Lymph nodes are small immune organs located throughout the body. Cancer cells can travel from a tumour to these lymph nodes via tiny lymphatic vessels. For this reason, doctors often remove and microscopically examine lymph nodes to look for cancer cells. This process, where cancer cells move from the original tumour to another body part, like a lymph node, is termed metastasis.
Cancer cells usually first migrate to lymph nodes near the tumour, although distant lymph nodes may also be affected. Consequently, surgeons typically remove lymph nodes closest to the tumour first. They might remove lymph nodes farther from the tumour if they are enlarged and there’s a strong suspicion they contain cancer cells.
Pathologists will examine any lymph nodes removed under a microscope, and the findings will be detailed in your report. A “positive” result indicates the presence of cancer cells in the lymph node, while a “negative” result means no cancer cells were found. If the report finds cancer cells in a lymph node, it might also specify the size of the largest cluster of these cells, often referred to as a “focus” or “deposit.” Extranodal extension occurs when tumour cells penetrate the lymph node’s outer capsule and spread into the adjacent tissue.

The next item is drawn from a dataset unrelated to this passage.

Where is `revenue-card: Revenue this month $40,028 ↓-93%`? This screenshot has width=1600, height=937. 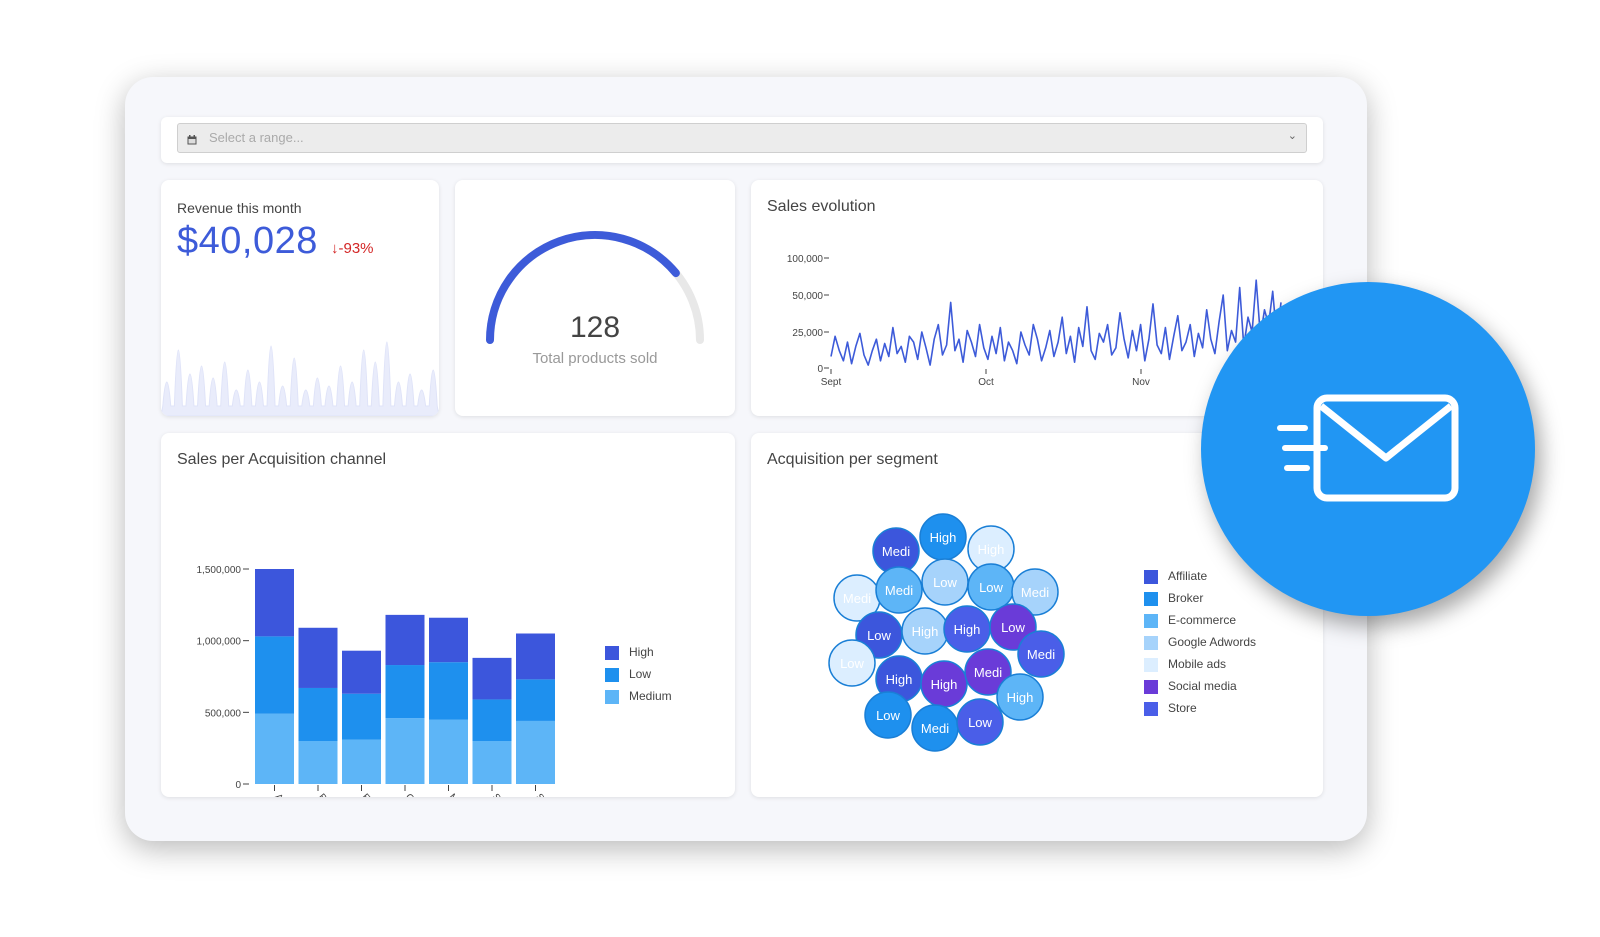 revenue-card: Revenue this month $40,028 ↓-93% is located at coordinates (300, 298).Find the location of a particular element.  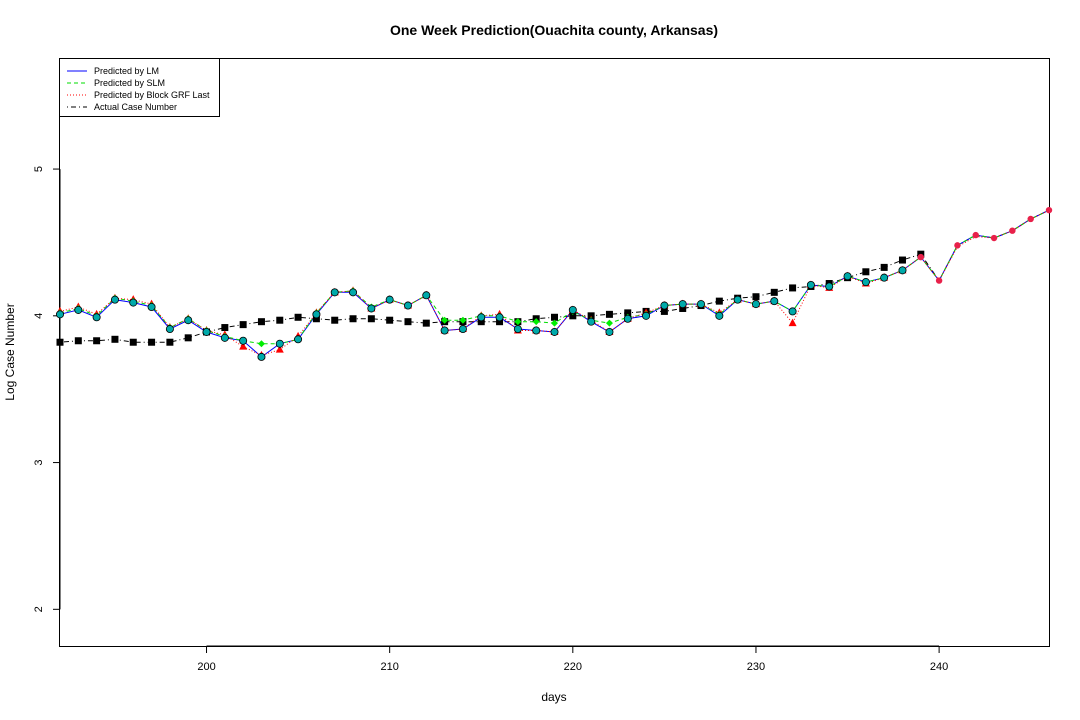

Examining lymph nodes is important for two reasons. First, it helps determine the pathologic nodal stage (pN). Second, discovering cancer cells in a lymph node suggests an increased risk of later finding cancer cells in other body parts. This information guides your doctor in deciding whether you need additional treatments, such as chemotherapy, radiation therapy, or immunotherapy.

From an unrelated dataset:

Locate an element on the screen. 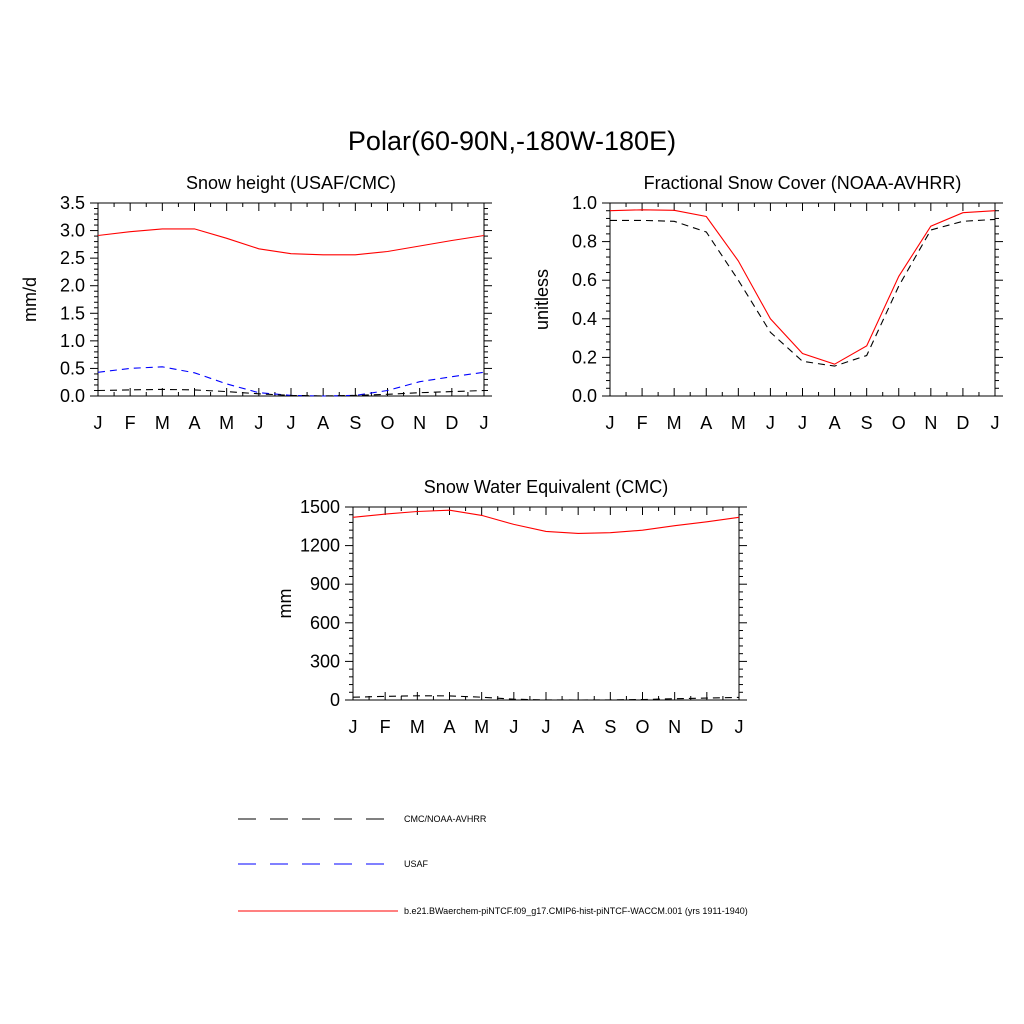 The image size is (1024, 1024). legend-label-0: CMC/NOAA-AVHRR is located at coordinates (446, 819).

Pathologic staging is a system doctors use to describe the size and spread of a tumour. This helps determine how advanced the cancer is and guides treatment decisions. The pathologic stage is usually determined after the tumour is removed and examined by a pathologist, who analyzes the tissue under a microscope. For hyalinizing clear cell carcinoma, staging is based on the “TNM” system, where “T” stands for the size and extent of the primary tumour, “N” refers to lymph node involvement, and “M” indicates whether the cancer has spread to other parts of the body.
The tumour stage describes the size of the tumour in the salivary gland and whether it has spread into nearby tissues.
The nodal stage indicates whether the cancer has spread to the lymph nodes, which are small glands that help the body fight infection. Lymph node involvement can increase the risk of cancer spreading further.
The prognosis, or expected outcome, for hyalinizing clear cell carcinoma depends on several factors. Small tumours confined to one area typically have a better prognosis. Larger tumours or those that have spread into surrounding tissues or nerves may require more aggressive treatment. High grade transformation, which means the tumour cells become more aggressive and show signs such as increased cell division, atypia (more abnormal cell shapes), or areas of necrosis (dead cells), is associated with a poorer prognosis and may require additional therapy.